Así era la primavera en Badenheim. El aire parecía estar impregnado de alcohol. Los comerciantes no llevaban allí a sus esposas, pero quien lo respiraba y se intoxicaba no podía prescindir de él, en primavera volverían allí como un campesino a la taberna. Allí se podía encontrar a una estudiante que se había escapado del instituto, a un hombre jovial y escuálido a quien los libros habían secado el cerebro, a mujeres altas con un secreto pegado a la frente como la piel.
—¿Se puede mandar desde aquí una carta? —preguntó una mujer.
—Por supuesto —dijo Pappenheim.
—¡Qué raro! —dijo la mujer—, yo pensaba que este lugar estaba completamente aislado.

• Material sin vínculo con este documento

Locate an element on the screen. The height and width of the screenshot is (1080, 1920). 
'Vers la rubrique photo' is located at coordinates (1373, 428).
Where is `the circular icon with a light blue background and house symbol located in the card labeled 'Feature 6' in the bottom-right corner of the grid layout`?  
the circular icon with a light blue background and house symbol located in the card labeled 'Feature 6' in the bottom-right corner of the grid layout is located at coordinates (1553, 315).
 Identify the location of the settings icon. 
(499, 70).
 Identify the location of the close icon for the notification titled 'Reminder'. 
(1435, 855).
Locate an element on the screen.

Los músicos bajaron al bar a tomar una jarra de cerveza. Los años pasados al servicio del señor Pappenheim y de los lugares de veraneo los habían dejado vacíos. Sin una jarra de cerveza, su vida no era vida. Al principio el director les privaba de ese pequeño placer, pero en los últimos años él mismo los incitaba a que bajasen a tomar una jarra. Después de una jarra de cerveza estaban más alegres. Había renunciado por completo a los ensayos. Incluso el propio Pappenheim casi había dejado de exigírselo.
Un año antes empezaron a tocar canciones judías, algo que enfureció a los clientes habituales. Al parecer, ni ellos mismos sabían lo que tocaban. Quizá lo recordaron de repente, quizá lo habían oído en alguna parte. Sea como fuere, la cerveza causaba estragos en ellos. Engordaban, comían sin mesura y al final de la temporada siempre estaban endeudados.
—Son incorregibles —dijo Pappenheim.
La camarera, que era medio judía, se mostraba amable con ellos, los llamaba «niños» y, cuando el jefe de camareros estaba descansando o tenía el día libre, les daba exquisitos manjares.